§ Task
Only the lines holding the string "agent" are needed; copy each of them from the data.

Dataset records:
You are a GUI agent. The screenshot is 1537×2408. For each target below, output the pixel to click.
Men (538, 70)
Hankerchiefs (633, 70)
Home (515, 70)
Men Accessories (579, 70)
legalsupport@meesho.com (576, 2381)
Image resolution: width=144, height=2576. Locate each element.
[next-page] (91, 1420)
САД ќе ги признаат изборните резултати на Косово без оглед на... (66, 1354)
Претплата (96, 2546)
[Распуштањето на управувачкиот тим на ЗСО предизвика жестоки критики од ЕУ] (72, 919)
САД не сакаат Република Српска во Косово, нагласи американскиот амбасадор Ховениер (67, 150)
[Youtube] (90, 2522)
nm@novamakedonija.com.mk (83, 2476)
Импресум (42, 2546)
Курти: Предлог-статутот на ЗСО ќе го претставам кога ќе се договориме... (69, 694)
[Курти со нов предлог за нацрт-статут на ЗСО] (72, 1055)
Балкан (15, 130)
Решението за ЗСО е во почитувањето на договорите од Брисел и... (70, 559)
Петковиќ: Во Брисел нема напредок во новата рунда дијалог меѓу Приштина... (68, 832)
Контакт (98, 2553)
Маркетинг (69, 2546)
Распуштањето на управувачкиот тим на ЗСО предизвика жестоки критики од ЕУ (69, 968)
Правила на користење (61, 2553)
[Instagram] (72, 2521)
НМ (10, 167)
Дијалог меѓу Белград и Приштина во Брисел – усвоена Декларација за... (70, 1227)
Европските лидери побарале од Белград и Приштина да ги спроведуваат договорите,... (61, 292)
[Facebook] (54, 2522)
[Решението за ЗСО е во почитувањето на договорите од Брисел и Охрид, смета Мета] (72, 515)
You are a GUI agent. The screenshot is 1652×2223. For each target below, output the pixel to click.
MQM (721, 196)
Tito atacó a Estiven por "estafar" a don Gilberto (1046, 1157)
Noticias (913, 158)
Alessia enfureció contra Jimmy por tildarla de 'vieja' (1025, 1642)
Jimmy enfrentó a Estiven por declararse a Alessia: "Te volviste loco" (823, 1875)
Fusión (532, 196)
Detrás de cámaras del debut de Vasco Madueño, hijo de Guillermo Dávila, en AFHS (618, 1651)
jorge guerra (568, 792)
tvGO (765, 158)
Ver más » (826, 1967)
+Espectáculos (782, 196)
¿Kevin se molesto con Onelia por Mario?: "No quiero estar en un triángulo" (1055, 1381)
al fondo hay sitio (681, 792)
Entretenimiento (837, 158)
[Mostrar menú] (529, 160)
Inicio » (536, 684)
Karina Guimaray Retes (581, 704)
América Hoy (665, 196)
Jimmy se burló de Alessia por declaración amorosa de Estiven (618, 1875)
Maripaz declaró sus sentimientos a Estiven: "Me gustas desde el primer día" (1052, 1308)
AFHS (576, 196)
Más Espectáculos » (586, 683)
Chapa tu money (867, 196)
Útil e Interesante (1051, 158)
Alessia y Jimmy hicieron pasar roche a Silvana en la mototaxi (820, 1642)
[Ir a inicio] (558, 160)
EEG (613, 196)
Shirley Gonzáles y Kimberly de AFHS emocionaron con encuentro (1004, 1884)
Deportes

§ Answer
You are a GUI agent. The screenshot is 1537×2408. For each target below, output the pixel to click.
You are a GUI agent. The screenshot is 1652×2223. For each target below, output the pixel to click.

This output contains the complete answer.